-- Start of Input rows --

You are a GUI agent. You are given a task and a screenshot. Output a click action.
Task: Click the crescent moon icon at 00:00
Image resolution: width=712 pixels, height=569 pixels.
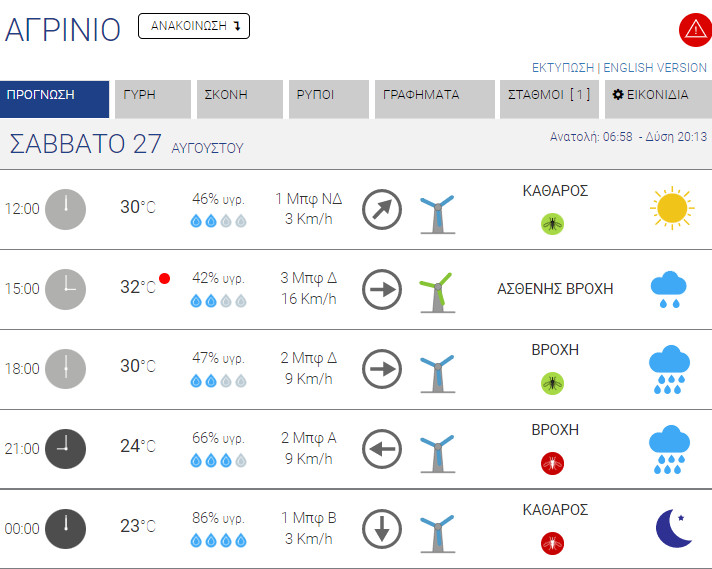(x=673, y=528)
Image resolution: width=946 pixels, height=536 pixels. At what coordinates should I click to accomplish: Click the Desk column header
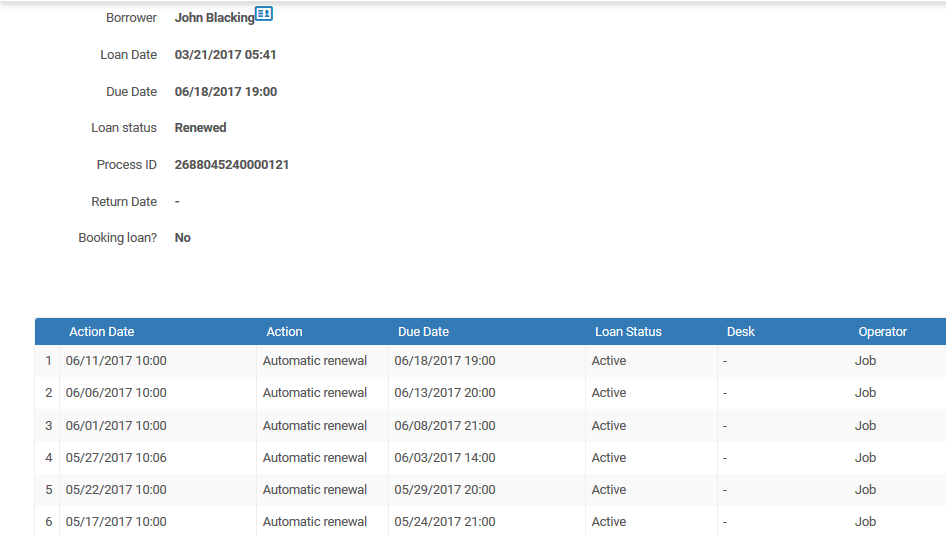pos(741,332)
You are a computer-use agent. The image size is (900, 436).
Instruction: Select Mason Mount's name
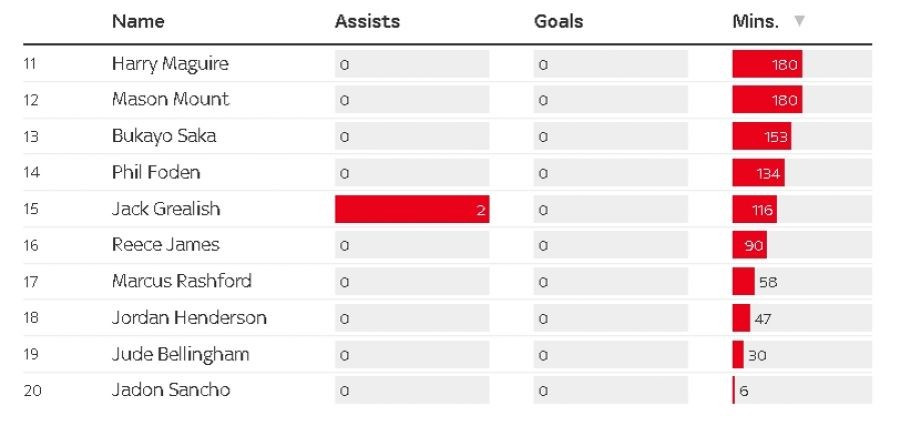(170, 99)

-- End of Input rows --

* [Written task] Copy all of the lines above, renaming "pixels" to "px" everywhere and changing nothing else. Leave the pictures out.

* [Full response]
You are a GUI agent. You are given a task and a screenshot. Output a click action.
Task: Click the crescent moon icon at 00:00
Image resolution: width=712 px, height=569 px.
(x=673, y=528)
Image resolution: width=946 px, height=536 px. At what coordinates should I click to accomplish: Click the Desk column header
pos(741,332)
You are a computer-use agent. The image size is (900, 436).
Instruction: Select Mason Mount's name
(170, 99)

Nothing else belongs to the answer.